Paradoxically, the answer may be yes. But only if it undergoes deep reform. It must break with dynastic politics and party machinery, and become a truer mirror of society’s pluralism. It needs to reconnect with its purpose—not as a relic of Enlightenment rationalism, but as a living framework to mediate conflict, ensure fairness, and guarantee freedom (Rosanvallon, 2008; Mouffe, 2005).

Renewal must also involve institutional innovation. Mechanisms such as deliberative assemblies, civic juries, and participatory budgeting are no longer utopian experiments but necessary adaptations to rebuild trust. Likewise, the integration of minority voices and the opening of spaces for youth political engagement must become structural priorities, not merely rhetorical gestures.

Representative democracy should not be discarded as a decaying ruin, but renewed as an indispensable horizon—a system capable of withstanding both the tyranny of elites and the tyranny of the crowd.


 

References

Crouch, C. (2004). Post-Democracy. Cambridge: Polity Press.

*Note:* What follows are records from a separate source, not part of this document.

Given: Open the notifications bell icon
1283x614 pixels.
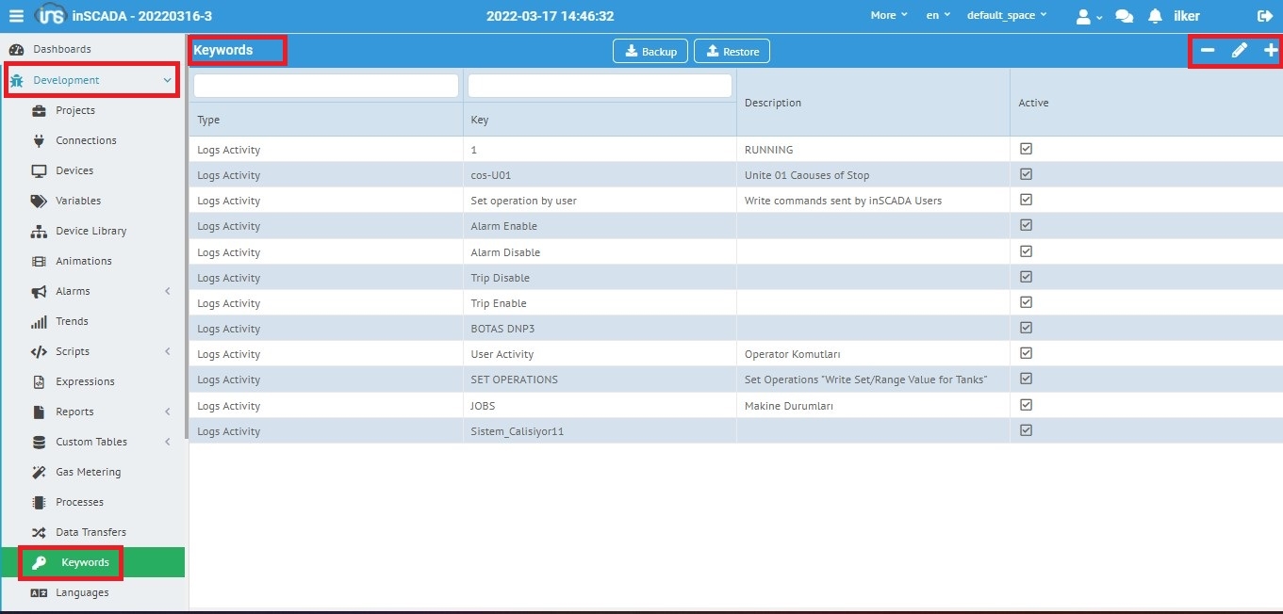Looking at the screenshot, I should tap(1155, 16).
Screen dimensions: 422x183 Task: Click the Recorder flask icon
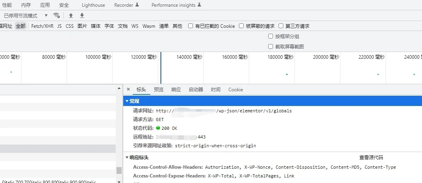tap(137, 5)
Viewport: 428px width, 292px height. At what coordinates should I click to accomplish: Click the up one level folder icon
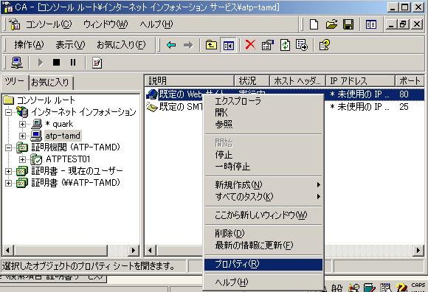[x=211, y=45]
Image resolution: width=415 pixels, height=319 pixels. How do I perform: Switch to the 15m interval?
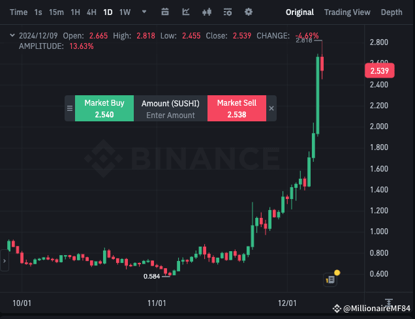tap(56, 12)
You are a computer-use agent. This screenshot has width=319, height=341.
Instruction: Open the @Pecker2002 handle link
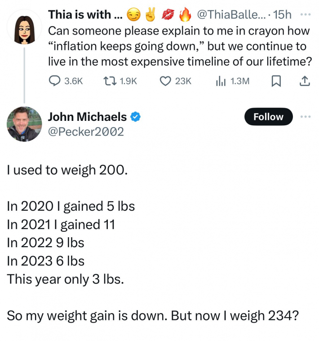point(85,132)
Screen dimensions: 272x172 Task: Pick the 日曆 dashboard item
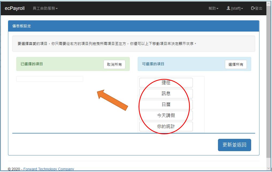coord(166,105)
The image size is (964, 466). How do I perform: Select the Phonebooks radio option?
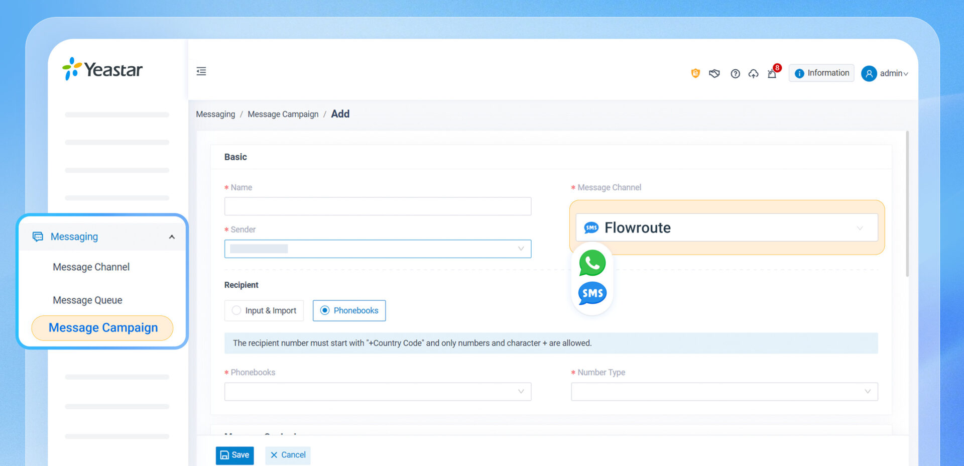coord(349,310)
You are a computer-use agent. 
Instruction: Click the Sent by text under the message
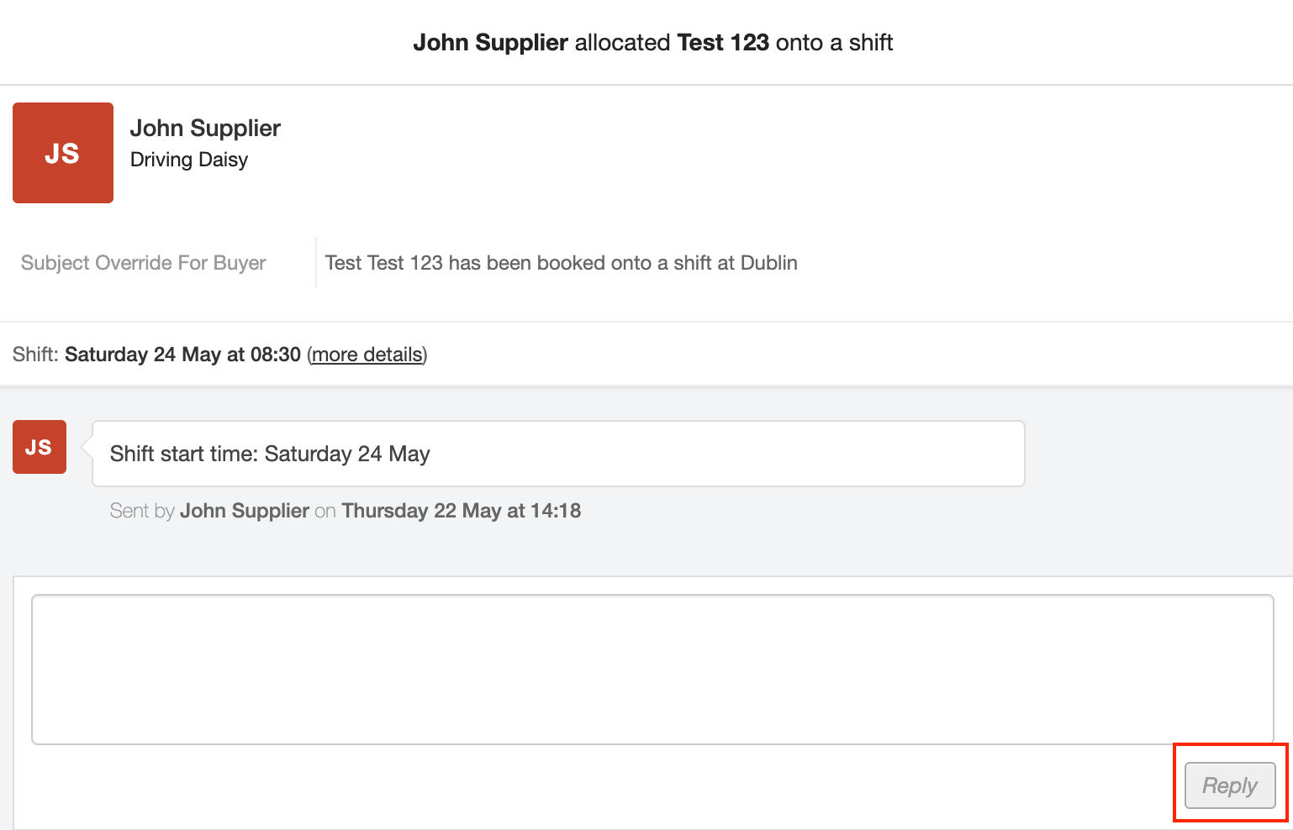click(142, 511)
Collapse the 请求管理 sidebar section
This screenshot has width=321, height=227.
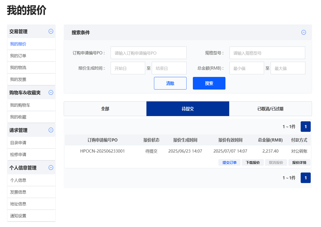51,130
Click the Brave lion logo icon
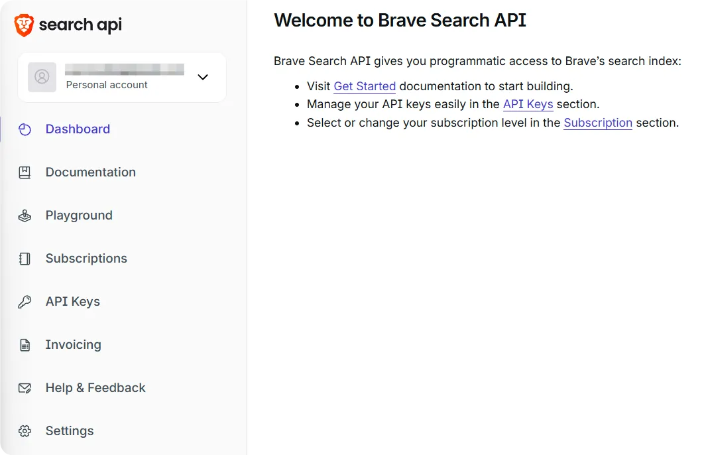Screen dimensions: 702x455 pos(24,24)
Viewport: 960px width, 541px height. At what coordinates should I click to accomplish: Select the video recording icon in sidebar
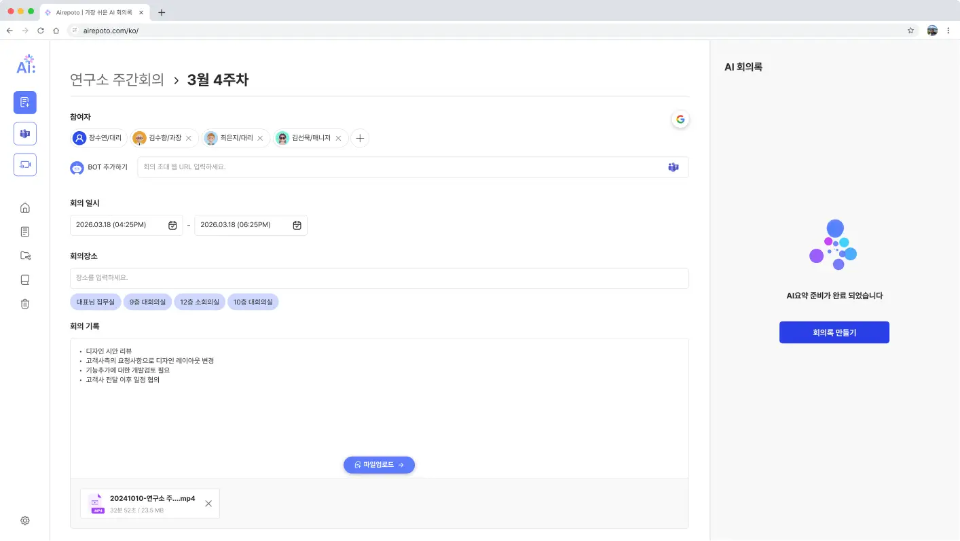click(x=25, y=164)
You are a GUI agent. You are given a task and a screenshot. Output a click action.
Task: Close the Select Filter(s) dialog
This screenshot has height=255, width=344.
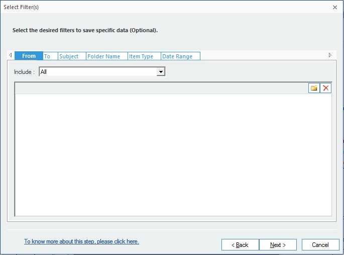pyautogui.click(x=335, y=7)
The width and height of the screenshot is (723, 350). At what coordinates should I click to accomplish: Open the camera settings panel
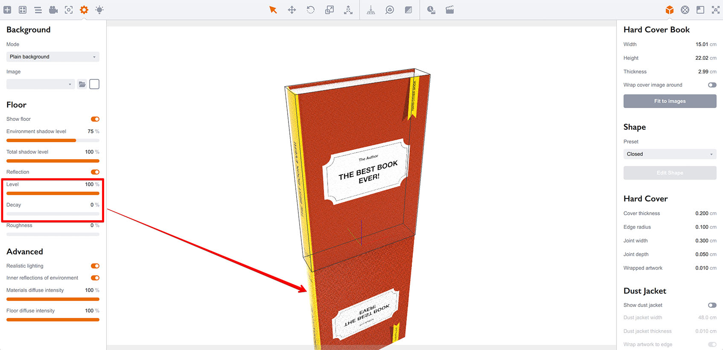pos(53,10)
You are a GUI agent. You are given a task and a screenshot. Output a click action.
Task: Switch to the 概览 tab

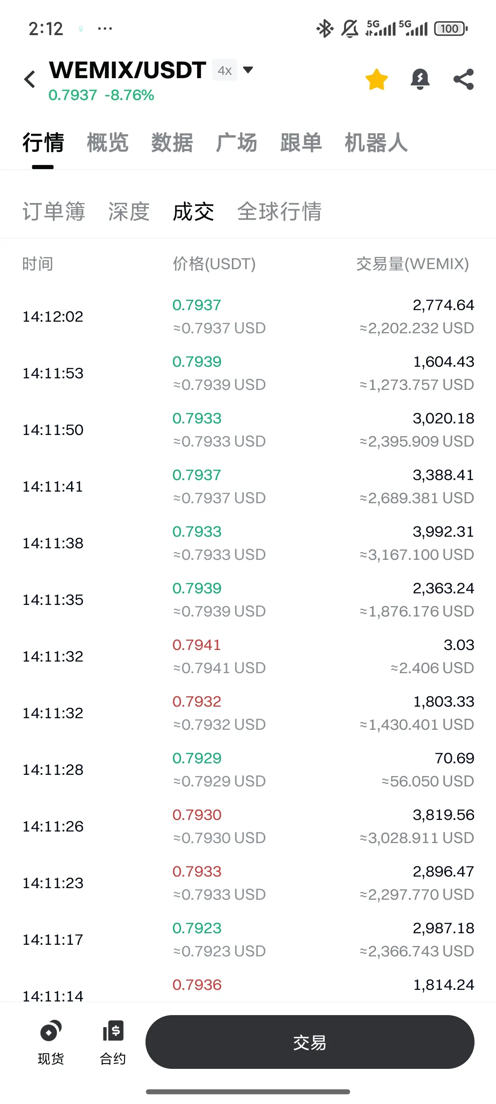pyautogui.click(x=108, y=143)
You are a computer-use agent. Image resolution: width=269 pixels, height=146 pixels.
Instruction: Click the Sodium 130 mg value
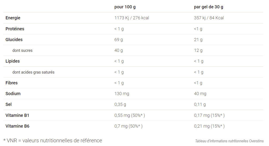pos(122,94)
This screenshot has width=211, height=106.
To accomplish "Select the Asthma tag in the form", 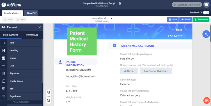I will click(129, 71).
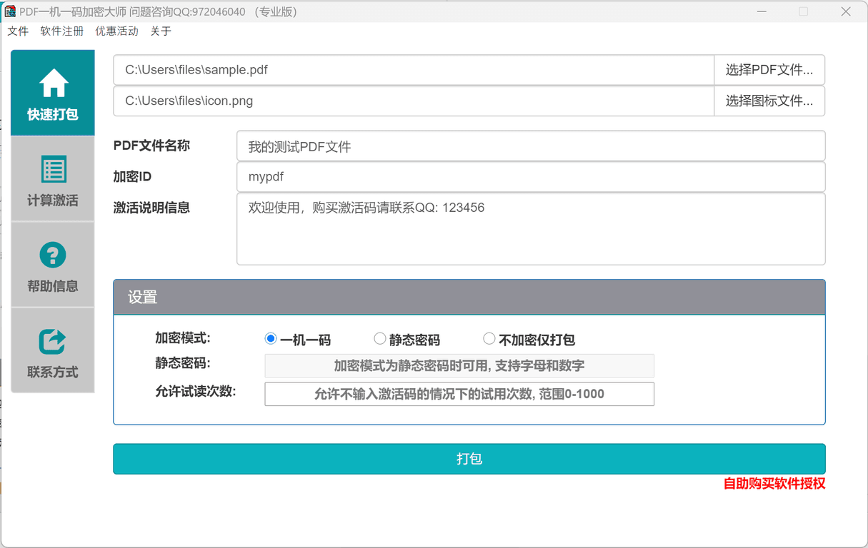Select the 一机一码 encryption mode
868x548 pixels.
tap(270, 338)
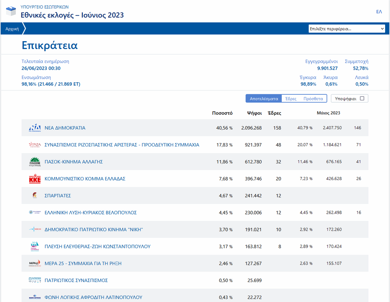This screenshot has height=302, width=390.
Task: Switch to the Έδρες tab
Action: pyautogui.click(x=291, y=99)
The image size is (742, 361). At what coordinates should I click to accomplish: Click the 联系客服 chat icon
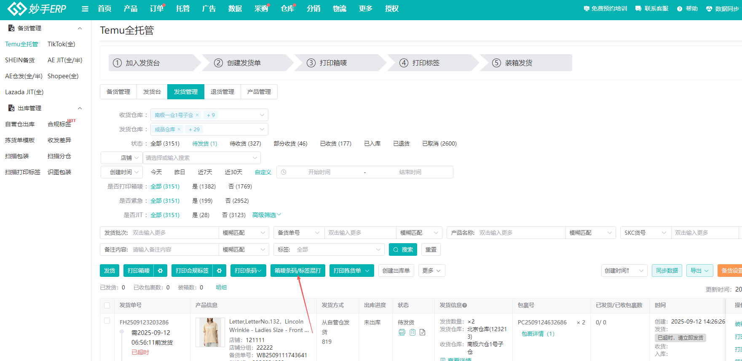point(638,9)
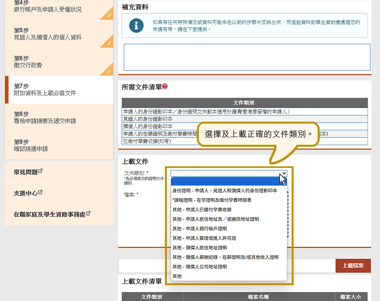Select 其他 - 申請人居住地址及／或通訊地址證明
380x301 pixels.
click(x=215, y=219)
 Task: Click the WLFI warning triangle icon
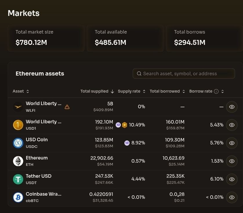[67, 107]
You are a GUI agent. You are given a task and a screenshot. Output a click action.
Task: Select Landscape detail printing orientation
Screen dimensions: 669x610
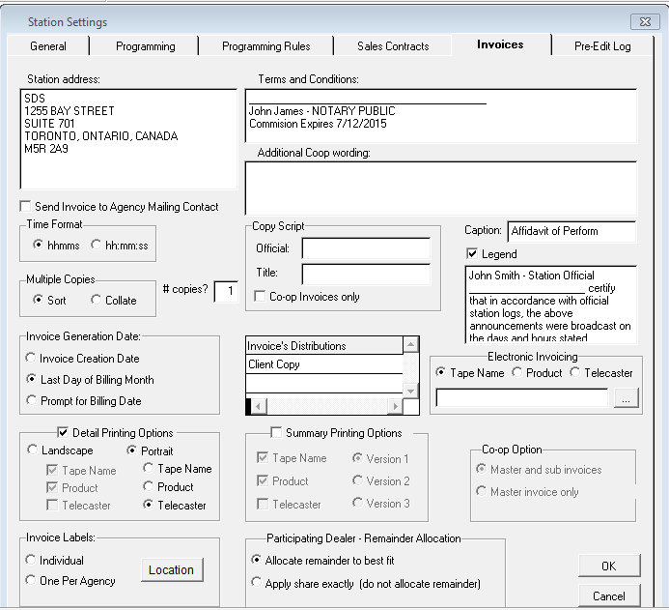pos(32,450)
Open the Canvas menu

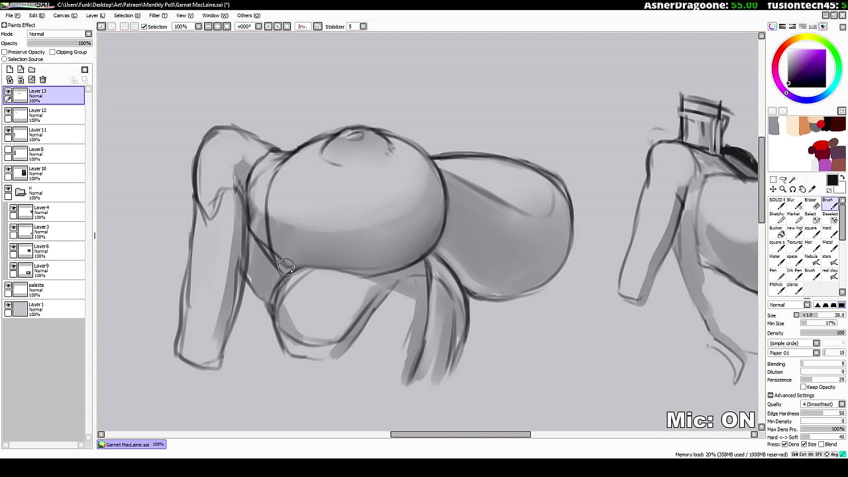(x=65, y=15)
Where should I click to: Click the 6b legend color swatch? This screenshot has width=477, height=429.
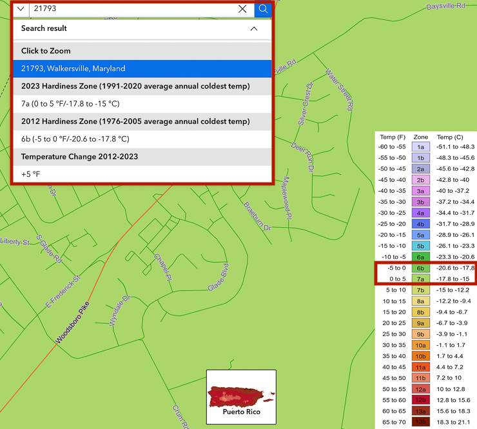click(x=420, y=268)
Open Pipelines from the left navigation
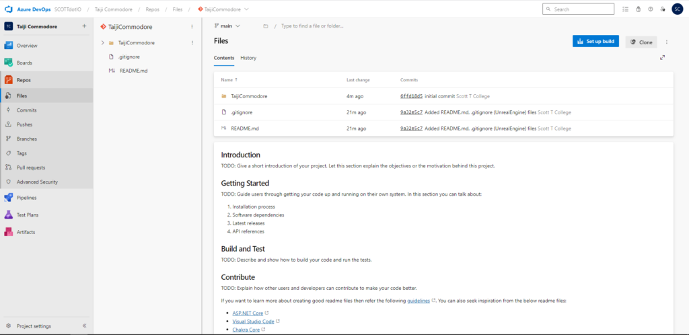The height and width of the screenshot is (335, 689). (x=26, y=198)
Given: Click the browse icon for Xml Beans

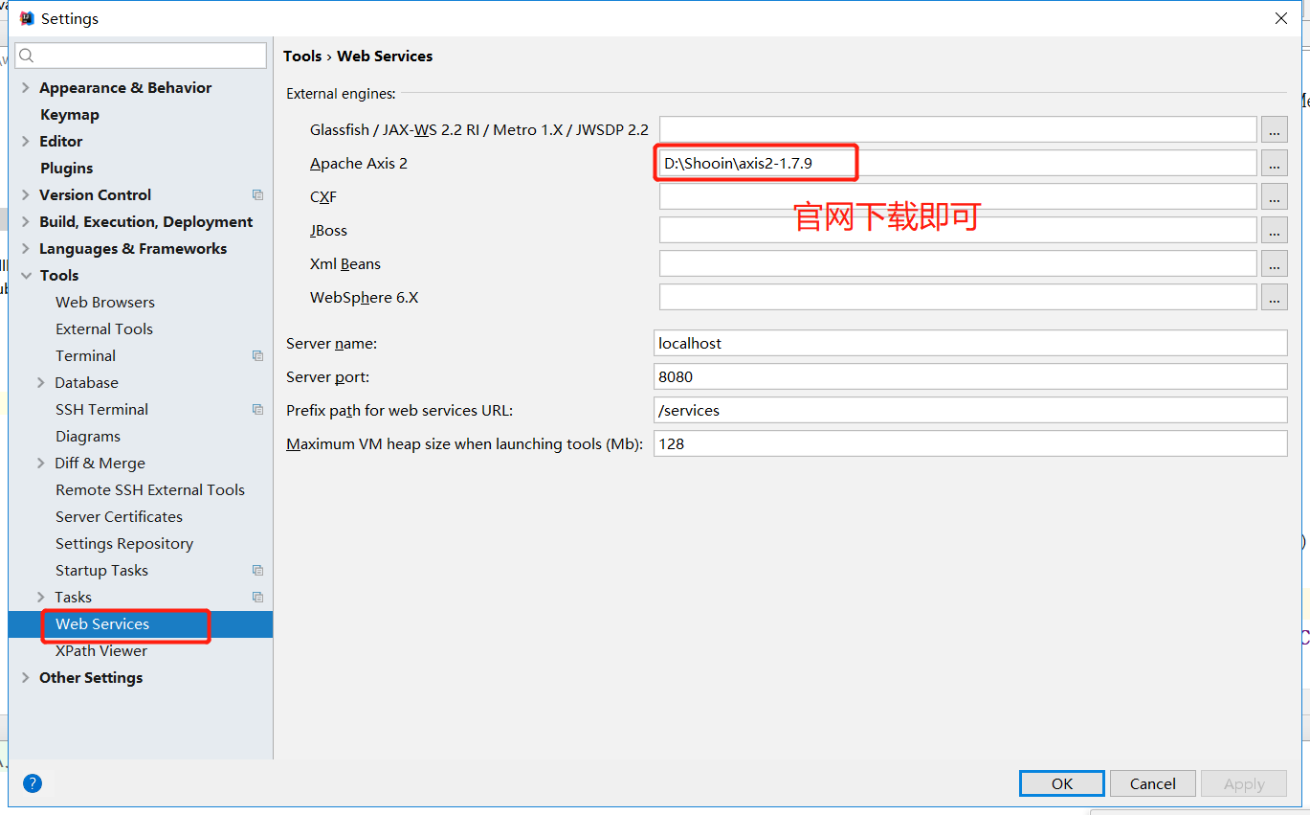Looking at the screenshot, I should pyautogui.click(x=1275, y=263).
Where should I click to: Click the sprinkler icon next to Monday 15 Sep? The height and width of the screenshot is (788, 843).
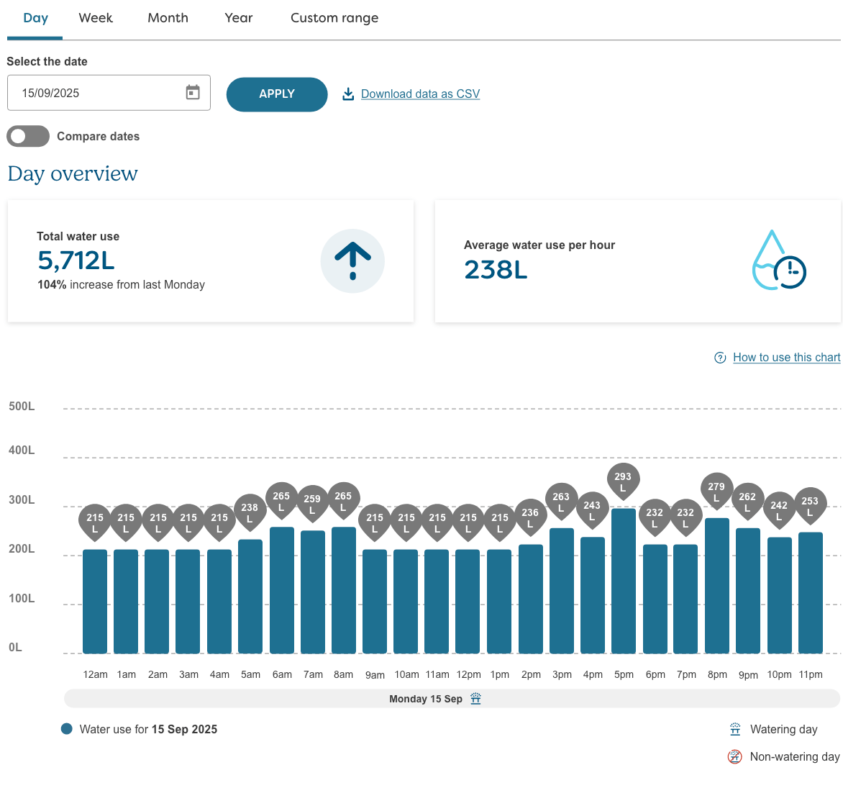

Fung, A. (2006). “Varieties of participation in complex governance.” Public Administration Review66(s1), 66–75. https://doi.org/10.1111/j.1540-6210.2006.00667.x

Madison, J. (1788). The Federalist No. 10. In: A. Hamilton, J. Madison, & J. Jay, The Federalist Papers. New York: Independent Journal.

Mair, P. (2013). Ruling the Void: The Hollowing of Western Democracy. London: Verso.

Manin, B. (1997). The Principles of Representative Government. Cambridge: Cambridge University Press.

Mouffe, C. (2005). On the Political. London: Routledge.

Mounk, Y. (2018). The People vs. Democracy: Why Our Freedom Is in Danger and How to Save It. Cambridge, MA: Harvard University Press.

Müller, J.-W. (2016). What Is Populism? Philadelphia: University of Pennsylvania Press.

Norris, P., & Inglehart, R. (2019). Cultural Backlash: Trump, Brexit, and Authoritarian Populism. Cambridge: Cambridge University Press.

Pitkin, H. F. (1967). The Concept of Representation. Berkeley: University of California Press.

Rosanvallon, P. (2008). La légitimité démocratique: Impartialité, réflexivité, proximité. Paris: Seuil.

Sunstein, C. R. (2017). #Republic: Divided Democracy in the Age of Social Media. Princeton, NJ: Princeton University Press.